✨ Unified YOLO Framework A unified framework for seamless training, testing, inference, and deployment of YOLO models, supporting both object detection and classification tasks.
⚙️ Flexible Configuration Leverages YAML-based configuration files to customize every stage of your YOLO workflow—from dataset preparation to model deployment.
⚡ Streamlined Workflow Simplify your development process and accelerate results with this end-to-end YOLO solution.
Create a new environment if you don't have one yet
conda create -n yoloenv python=3.9 -y
conda activate yoloenv
pip install -r requirement.txt
Datasets must be prepared in the Ultralytics YOLO format with proper folder structures to ensure seamless training and inference.
Refer to the official YOLO documentation on object detection datasets:
Ultralytics YOLO Object Detection Dataset Format
datasets/
└── dataset_name/
├── images/
│ ├── train/
│ │ ├── img_1.jpg
│ │ ├── img_2.jpg
│ ├── val/
│ └── test/
├── labels/
│ ├── train/
│ │ ├── img_1.txt
│ │ ├── img_2.txt
│ ├── val/
│ └── test/
└── dataset.yaml
Labels for inference are optional.
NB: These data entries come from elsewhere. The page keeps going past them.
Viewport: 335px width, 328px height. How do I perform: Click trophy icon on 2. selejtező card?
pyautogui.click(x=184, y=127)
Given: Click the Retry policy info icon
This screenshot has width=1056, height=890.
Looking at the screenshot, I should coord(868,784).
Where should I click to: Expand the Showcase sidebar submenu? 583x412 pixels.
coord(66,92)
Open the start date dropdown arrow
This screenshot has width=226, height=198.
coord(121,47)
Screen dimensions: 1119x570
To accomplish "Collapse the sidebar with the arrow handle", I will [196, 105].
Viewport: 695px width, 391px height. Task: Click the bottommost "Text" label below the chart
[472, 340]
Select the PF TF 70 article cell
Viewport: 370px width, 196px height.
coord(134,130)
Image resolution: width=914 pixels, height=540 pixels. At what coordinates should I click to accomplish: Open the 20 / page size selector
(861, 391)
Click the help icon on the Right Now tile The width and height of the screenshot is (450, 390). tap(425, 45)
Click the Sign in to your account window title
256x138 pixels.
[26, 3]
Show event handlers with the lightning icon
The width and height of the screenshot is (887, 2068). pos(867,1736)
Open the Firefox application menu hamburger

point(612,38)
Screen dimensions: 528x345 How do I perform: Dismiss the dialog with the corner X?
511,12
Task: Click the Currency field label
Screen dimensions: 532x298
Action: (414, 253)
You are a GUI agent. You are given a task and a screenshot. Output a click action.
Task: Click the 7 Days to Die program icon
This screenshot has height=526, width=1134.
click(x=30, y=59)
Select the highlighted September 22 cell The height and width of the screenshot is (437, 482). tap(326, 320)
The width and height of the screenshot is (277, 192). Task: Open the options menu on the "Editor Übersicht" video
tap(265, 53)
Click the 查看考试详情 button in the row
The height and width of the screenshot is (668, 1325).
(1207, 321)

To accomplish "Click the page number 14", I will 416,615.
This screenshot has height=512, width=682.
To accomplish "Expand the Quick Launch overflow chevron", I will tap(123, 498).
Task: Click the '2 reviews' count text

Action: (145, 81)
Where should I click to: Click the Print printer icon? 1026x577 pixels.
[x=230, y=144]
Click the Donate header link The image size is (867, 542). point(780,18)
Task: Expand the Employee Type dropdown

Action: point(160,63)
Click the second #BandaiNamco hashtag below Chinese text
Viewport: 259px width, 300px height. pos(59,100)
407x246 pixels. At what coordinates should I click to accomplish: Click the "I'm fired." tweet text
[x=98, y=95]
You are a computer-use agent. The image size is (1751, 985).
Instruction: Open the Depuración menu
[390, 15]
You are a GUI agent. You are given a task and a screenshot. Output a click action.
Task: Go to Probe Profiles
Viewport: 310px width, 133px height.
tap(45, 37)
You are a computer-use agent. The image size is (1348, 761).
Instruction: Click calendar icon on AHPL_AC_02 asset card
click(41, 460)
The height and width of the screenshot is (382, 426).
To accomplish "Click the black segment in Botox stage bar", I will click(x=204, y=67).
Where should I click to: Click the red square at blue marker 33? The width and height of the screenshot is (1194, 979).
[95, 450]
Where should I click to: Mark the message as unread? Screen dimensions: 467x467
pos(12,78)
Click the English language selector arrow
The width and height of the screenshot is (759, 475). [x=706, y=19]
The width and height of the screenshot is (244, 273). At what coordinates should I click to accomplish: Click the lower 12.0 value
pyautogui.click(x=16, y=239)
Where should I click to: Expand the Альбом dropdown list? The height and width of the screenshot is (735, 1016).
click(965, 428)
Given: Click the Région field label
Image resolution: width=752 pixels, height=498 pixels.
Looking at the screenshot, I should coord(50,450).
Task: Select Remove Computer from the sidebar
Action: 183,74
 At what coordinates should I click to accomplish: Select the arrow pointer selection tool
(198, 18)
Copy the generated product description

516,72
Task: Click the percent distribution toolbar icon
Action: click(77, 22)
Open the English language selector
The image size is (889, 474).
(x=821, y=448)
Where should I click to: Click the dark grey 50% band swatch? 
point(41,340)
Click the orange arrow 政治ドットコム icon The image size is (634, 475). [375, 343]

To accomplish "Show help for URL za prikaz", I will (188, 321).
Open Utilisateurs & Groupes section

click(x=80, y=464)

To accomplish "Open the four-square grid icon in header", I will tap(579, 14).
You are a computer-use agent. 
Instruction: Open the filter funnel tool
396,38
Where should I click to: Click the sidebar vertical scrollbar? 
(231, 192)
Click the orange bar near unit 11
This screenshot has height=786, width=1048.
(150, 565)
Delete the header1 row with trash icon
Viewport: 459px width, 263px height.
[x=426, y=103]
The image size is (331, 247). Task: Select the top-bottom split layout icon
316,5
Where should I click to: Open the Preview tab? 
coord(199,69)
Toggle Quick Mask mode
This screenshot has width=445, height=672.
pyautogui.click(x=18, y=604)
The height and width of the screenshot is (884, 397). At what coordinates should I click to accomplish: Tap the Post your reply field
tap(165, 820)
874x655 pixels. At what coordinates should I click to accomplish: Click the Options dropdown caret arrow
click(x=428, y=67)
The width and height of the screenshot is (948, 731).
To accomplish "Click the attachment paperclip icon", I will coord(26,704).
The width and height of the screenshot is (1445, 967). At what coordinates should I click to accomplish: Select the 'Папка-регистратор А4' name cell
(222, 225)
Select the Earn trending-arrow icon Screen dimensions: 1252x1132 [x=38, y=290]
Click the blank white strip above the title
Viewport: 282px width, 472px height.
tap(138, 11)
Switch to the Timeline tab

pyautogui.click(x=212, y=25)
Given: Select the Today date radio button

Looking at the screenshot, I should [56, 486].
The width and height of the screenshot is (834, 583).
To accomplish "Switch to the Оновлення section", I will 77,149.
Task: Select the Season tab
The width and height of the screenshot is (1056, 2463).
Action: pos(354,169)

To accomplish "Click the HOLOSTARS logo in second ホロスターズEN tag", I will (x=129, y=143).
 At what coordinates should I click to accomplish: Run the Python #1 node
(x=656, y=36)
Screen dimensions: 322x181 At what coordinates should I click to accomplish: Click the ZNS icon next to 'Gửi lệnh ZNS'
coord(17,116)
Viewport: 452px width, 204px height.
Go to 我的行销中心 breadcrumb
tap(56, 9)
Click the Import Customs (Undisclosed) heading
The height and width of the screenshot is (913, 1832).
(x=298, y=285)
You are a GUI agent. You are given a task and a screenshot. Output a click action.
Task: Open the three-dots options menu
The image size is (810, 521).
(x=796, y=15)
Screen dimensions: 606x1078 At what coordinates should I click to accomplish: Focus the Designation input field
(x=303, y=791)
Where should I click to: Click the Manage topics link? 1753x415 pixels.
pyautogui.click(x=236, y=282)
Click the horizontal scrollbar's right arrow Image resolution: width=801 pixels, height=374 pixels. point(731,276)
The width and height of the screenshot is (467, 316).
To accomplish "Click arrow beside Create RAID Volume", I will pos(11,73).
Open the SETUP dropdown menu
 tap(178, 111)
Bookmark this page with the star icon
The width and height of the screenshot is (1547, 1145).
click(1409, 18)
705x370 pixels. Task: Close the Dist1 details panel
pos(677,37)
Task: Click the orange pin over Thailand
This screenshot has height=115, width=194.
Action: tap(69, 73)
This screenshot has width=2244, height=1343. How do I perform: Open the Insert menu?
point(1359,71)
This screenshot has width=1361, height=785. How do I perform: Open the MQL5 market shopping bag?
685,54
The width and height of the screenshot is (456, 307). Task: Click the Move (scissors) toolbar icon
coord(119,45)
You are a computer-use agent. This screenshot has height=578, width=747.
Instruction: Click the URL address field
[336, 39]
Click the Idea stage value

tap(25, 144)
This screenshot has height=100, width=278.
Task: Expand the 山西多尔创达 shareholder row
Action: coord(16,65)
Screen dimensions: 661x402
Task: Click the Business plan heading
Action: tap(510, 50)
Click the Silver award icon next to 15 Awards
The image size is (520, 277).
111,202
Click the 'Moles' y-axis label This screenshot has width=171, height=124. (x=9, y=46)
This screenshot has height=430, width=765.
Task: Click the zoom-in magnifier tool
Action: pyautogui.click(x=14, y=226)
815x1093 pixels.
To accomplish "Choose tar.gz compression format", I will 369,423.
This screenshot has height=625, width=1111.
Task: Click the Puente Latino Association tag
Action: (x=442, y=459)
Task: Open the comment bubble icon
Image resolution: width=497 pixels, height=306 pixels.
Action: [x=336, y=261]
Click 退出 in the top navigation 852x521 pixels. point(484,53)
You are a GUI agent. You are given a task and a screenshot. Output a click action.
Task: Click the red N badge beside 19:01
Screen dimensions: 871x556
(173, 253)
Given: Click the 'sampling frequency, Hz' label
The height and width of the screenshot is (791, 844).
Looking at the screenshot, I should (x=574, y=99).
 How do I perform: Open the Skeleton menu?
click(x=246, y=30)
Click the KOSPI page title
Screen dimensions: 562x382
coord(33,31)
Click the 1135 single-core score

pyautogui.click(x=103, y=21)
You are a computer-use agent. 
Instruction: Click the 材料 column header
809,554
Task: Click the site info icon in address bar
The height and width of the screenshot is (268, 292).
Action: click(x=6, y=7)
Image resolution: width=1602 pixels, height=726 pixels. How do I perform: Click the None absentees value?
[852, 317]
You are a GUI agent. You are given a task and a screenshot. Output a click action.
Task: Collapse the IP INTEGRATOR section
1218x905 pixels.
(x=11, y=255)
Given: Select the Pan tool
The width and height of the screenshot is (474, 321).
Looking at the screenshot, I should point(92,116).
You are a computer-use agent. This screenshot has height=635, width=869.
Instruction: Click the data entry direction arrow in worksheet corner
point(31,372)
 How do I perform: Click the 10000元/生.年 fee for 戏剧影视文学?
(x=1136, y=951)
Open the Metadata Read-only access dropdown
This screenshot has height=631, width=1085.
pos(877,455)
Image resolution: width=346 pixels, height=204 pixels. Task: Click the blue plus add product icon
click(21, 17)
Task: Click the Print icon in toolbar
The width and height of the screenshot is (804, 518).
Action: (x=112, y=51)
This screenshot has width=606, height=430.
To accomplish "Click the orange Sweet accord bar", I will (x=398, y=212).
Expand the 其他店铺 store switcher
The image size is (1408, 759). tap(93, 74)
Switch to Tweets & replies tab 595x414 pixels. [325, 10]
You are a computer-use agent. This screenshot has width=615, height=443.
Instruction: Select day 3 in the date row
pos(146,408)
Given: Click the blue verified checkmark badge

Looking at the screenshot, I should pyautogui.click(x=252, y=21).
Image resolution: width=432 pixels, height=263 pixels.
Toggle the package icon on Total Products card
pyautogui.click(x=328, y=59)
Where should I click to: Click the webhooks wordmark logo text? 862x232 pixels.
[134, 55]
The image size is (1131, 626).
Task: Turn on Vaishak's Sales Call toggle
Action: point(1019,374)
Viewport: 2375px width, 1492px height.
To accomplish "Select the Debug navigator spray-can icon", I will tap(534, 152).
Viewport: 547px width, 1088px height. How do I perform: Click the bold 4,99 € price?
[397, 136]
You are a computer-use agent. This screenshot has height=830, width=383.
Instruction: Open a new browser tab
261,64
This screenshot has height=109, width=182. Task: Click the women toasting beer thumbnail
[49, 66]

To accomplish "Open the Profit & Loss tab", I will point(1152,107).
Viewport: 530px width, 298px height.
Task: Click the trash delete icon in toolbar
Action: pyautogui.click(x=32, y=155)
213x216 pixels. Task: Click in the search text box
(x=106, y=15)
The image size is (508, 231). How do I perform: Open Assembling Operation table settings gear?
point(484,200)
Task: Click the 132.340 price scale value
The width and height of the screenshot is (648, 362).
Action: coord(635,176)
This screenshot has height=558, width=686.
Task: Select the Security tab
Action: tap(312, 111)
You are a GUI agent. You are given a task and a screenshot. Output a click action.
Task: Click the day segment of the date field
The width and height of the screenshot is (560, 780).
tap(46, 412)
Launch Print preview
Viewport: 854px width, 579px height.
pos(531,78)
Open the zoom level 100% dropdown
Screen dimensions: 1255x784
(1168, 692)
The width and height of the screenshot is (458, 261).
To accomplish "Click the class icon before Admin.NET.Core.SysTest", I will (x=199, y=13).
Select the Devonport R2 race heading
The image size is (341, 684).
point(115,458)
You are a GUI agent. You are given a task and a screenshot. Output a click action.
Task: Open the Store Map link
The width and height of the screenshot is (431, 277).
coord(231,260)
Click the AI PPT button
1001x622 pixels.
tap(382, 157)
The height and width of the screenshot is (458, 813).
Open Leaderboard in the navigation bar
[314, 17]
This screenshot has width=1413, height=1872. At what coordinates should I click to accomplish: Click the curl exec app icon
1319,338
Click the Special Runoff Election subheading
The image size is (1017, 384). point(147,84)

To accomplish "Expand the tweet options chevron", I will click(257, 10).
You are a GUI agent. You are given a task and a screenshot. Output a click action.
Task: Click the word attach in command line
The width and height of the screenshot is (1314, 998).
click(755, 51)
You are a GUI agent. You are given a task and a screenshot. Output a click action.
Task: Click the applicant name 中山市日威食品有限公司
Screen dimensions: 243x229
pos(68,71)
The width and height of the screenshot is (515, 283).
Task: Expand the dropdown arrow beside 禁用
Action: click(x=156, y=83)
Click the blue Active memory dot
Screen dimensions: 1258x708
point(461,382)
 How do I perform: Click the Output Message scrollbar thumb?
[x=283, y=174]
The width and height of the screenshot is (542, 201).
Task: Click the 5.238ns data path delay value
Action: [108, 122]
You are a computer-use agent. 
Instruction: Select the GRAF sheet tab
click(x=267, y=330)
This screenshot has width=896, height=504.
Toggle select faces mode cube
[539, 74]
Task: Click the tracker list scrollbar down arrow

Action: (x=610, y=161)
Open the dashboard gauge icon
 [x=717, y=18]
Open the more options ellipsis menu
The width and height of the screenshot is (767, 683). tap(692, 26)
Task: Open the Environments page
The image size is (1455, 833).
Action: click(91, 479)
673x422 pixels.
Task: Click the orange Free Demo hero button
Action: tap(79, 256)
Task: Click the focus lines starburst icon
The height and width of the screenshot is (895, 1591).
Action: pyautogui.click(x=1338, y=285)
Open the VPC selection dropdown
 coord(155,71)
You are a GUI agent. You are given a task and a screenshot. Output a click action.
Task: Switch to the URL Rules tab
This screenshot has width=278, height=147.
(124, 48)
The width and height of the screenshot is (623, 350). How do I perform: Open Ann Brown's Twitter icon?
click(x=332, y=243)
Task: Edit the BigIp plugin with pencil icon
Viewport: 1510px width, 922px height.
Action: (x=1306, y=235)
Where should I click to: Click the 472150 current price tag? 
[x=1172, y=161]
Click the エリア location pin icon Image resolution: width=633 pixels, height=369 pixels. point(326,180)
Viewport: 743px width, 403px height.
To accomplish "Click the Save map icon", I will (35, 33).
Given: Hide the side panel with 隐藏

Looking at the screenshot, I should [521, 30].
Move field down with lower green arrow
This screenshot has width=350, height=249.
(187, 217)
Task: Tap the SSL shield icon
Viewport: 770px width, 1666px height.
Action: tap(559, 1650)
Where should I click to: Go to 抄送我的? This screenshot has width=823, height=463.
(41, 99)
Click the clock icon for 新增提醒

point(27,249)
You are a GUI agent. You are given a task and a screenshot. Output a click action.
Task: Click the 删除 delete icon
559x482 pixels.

Example:
datasets/
└── dataset_name/
├── images/
│ ├── img_1.jpg
│ └── img_2.jpg
└── labels/ (optional)
├── img_1.txt
└── img_2.txt
Refer to the official YOLO documentation on classification datasets:
Ultralytics YOLO Classification Dataset Structure
datasets/
└── dataset_name/
├── train/
│ ├── class_1/
│ │ ├── img_1.jpg
│ │ └── img_2.jpg
│ ├── class_2/
├── val/
│ ├── class_1/
│ └── class_2/
└── test/
├── class_1/
└── class_2/
All training, validation, and testing operations are controlled via the train_val_test_cfg.yaml file. Customize this file to control dataset paths, model parameters, training hyperparameters, and evaluation settings.
train_cfg:
resume_chkpt: null #relative path to chkpts to resume or null not too resume
pretrain_chkpt: null #relative path to pretrain chkpt or null to train from scratch
model_cfg_yaml: yolo11s-cls.yaml #model configuration to train from scratch
train_param: #Refer to default.yaml for all parameters
#Trainer
epochs: 3 # Number of epochs to train for.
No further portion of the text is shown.